Biotech’s big JPM Healthcare Conference will go virtual in January
Kiss the $1,000-a-night hotel rooms and $100-an-hour lobby tables goodbye this January: The J.P. Morgan Healthcare Conference is going virtual for 2021.
The conference is one of the biggest biotech dealmaking events — often setting the tone for funding rounds, partnerships and mergers and acquisitions for the first part of the year — but has faced increased criticism over the past few years because of rising costs, spotty returns, diversity concerns and San Francisco’s homelessness issues.
The news, tweeted Thursday by Stat’s Adam Feuerstein, was confirmed by a J.P. Morgan spokeswoman. No other details were available, including the virtual conference’s format.
The move to a virtual “JPM” conference isn’t a big surprise, given the state of conventions and tourism nationally with travel restrictions and social-distancing requirements put in place due to the Covid-19 pandemic that has killed nearly 906,000 people globally — more than one in five of those deaths in the United States. At least 40 conventions scheduled through next April have cancelled or transitioned to virtual, smothering $697 million in revenue.
SF Travel said last month that visitors this year overall will spend a third of 2019’s $9.6 billion, and traveler revenue won’t hit that 2019 level again until 2024.

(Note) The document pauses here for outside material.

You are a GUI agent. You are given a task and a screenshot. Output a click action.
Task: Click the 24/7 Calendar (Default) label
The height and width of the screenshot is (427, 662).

Attracting upwards of 20,000 drug-development executives and entrepreneurs as well as venture capitalists, investment bankers and media, the invitation-only conference is only part of the story. The 37-year-old event at the Westin St. Francis hotel in Union Square traditionally is a who’s-who of biotech players.
It also has ignited smaller conferences open to anyone who can pay multiple-hundred-dollar registration fees, find and afford a hotel room and nail down a place to meet with potential investments or investors. The quest for elbow room has touched off a market of its own, with companies scanning Airbnb and Peerspace for multiple-day meeting space rentals or plunking down as much as $300 for three-hour slots at hotel lobby tables.
The fight to see and be seen has led some investors to stay away from the conference or even whip up support for an East Coast conference. But by now, most attendees typically have hotel rooms booked and meeting space reserved in hopes of landing key meetings with investors or corporate partners that can grow into material deals as much as a year later.